Entries shown »
• • •

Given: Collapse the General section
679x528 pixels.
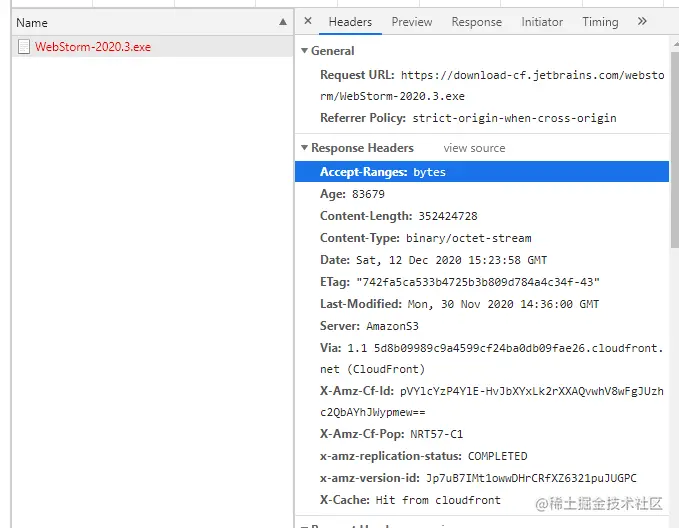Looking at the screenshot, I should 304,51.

• • •

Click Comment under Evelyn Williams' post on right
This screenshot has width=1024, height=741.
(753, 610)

• • •

Exercise objective »
Substitute "Advanced" for "General" in the lines starting at "Given: Collapse the General section" and ending at "Looking at the screenshot, I should 304,51.", and write them out again with everything else unchanged. Leave the pictures out of your answer.

Worked answer »
Given: Collapse the Advanced section
679x528 pixels.
Looking at the screenshot, I should 304,51.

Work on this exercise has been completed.